Leviticus 4:2-9 NBG-vertaling 1951 (NBG51)

2. Spreek tot de Israëlieten: Wanneer iemand zonder opzet zondigt in een van de dingen die de Here verboden heeft te doen, en één daarvan doet –

3. dan zal, indien de gezalfde priester zonde gedaan en daardoor het volk in schuld gebracht heeft, hij voor de zonde die hij begaan heeft, een jonge, gave stier de Here tot een zondoffer brengen.

4. Hij zal de stier naar de ingang van de tent der samenkomst brengen voor het aangezicht des Heren, zijn hand op de kop van de stier leggen en de stier slachten voor het aangezicht des Heren.

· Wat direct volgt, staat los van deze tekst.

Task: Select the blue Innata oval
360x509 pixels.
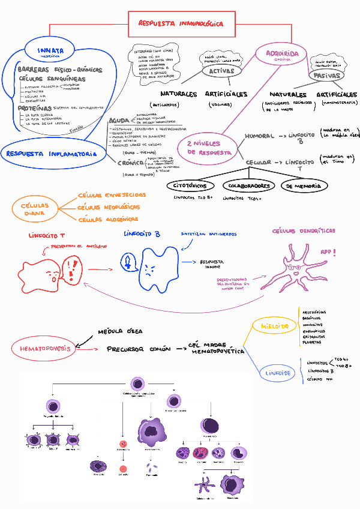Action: click(50, 52)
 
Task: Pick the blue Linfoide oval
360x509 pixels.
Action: click(278, 373)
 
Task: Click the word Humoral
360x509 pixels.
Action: click(259, 137)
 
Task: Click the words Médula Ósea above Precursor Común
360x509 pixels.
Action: click(120, 332)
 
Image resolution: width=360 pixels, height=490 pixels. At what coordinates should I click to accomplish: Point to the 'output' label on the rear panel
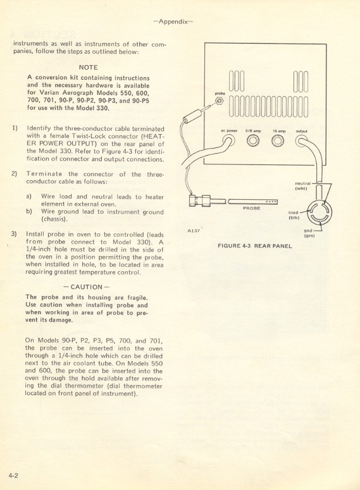point(302,130)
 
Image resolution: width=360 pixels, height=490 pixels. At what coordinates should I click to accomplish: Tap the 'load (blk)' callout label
point(294,215)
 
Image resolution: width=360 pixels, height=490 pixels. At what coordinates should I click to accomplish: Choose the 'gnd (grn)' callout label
point(309,233)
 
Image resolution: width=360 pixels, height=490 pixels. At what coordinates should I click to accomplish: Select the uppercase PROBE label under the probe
point(251,208)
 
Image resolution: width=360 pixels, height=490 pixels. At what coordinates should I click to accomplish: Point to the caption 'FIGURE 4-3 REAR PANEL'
point(254,245)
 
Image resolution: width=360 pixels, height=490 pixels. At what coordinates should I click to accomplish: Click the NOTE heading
point(88,66)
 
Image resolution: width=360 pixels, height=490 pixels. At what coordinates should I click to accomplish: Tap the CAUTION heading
point(87,286)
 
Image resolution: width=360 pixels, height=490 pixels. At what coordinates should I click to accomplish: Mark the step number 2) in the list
point(14,173)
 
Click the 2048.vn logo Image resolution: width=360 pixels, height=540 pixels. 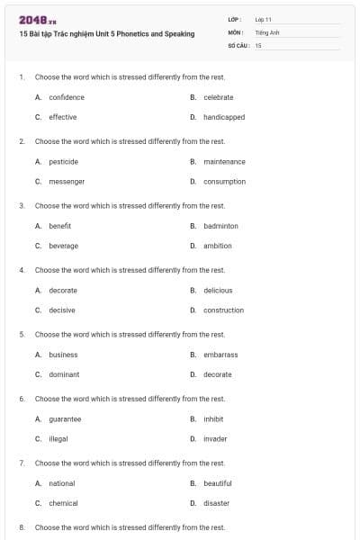(x=37, y=20)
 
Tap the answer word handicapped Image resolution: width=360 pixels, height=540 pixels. (x=224, y=117)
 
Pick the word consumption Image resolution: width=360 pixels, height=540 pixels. (x=224, y=182)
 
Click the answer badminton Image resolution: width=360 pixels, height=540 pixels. (x=220, y=226)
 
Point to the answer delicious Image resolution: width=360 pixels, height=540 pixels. (x=218, y=291)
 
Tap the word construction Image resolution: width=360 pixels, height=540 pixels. (x=223, y=310)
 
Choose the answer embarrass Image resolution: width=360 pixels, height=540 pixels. (x=220, y=355)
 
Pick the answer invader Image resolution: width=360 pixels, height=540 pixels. (x=215, y=439)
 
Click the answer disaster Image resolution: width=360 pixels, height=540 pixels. (x=216, y=503)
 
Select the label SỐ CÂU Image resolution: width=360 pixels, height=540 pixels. (x=238, y=44)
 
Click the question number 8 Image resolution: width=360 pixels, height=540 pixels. (x=22, y=527)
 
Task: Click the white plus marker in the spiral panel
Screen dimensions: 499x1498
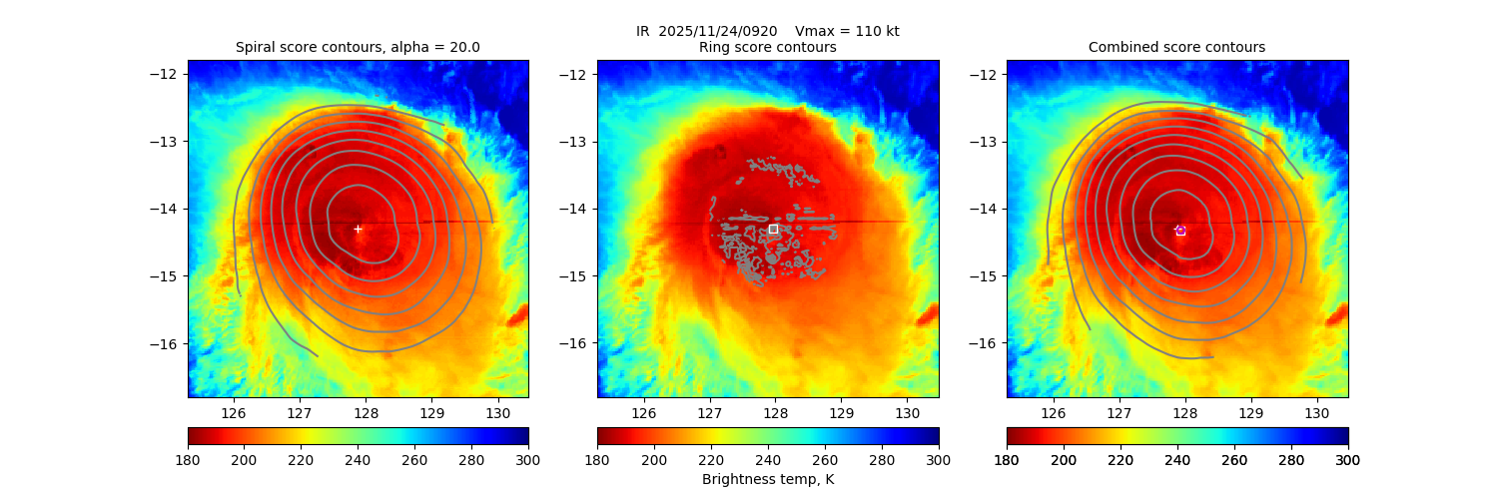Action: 358,229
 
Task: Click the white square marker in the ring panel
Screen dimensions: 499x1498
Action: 773,229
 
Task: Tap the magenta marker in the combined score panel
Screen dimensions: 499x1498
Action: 1180,231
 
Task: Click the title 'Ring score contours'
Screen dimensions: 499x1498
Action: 767,47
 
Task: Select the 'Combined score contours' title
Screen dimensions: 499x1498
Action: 1176,47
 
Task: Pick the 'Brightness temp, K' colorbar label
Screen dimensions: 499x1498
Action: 767,480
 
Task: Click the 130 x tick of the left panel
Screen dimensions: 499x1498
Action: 497,411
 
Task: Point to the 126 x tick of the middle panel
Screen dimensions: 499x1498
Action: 643,411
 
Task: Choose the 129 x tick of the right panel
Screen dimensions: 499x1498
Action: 1251,411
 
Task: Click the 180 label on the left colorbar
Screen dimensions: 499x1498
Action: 188,460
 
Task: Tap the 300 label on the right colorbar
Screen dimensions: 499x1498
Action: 1348,460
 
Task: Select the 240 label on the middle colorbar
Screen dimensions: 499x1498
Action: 768,460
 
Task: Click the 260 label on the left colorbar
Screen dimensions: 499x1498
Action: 415,460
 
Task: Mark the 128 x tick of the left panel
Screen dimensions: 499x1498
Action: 366,411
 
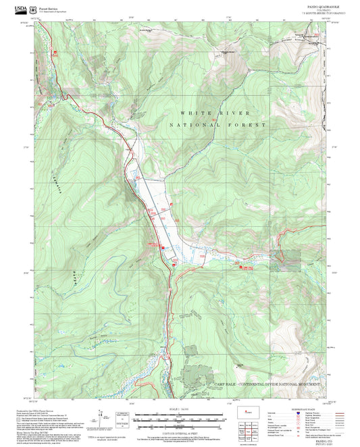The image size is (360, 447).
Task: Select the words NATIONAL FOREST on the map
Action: [x=217, y=126]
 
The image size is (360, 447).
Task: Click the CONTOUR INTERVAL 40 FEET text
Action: [x=180, y=431]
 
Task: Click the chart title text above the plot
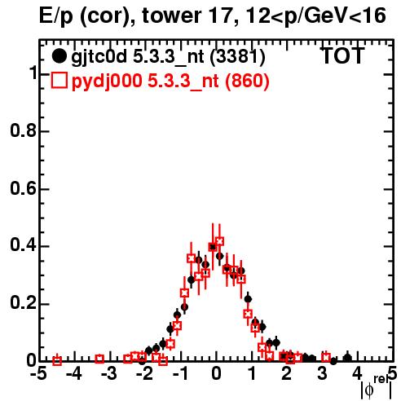point(213,16)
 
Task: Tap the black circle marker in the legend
point(59,55)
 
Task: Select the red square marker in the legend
point(59,80)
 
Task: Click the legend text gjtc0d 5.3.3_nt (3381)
point(168,56)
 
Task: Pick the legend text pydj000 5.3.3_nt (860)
point(170,81)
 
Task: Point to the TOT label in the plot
point(342,55)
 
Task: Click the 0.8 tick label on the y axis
point(23,130)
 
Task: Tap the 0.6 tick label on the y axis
point(23,188)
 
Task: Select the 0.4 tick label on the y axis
point(23,245)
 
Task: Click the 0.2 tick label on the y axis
point(23,303)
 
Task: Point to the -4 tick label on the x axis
point(74,374)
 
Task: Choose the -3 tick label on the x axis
point(109,374)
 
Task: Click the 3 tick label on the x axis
point(323,374)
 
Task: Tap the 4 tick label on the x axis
point(358,374)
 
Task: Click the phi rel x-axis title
point(377,387)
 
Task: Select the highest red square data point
point(219,241)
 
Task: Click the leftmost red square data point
point(57,361)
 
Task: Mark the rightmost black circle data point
point(348,358)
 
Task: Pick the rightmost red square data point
point(326,358)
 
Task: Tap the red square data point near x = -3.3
point(99,359)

5. De gezalfde priester zal een deel van het bloed van de stier nemen en dat brengen naar de tent der samenkomst.

6. De priester zal zijn vinger in het bloed dopen en van het bloed zevenmaal sprenkelen voor het aangezicht des Heren, vóór het voorhangsel van het heiligdom.

7. En de priester zal van het bloed strijken aan de horens van het reukaltaar, dat voor het aangezicht des Heren staat in de tent der samenkomst; al het (overige) bloed van de stier zal hij uitgieten aan de voet van het brandofferaltaar, dat bij de ingang van de tent der samenkomst staat.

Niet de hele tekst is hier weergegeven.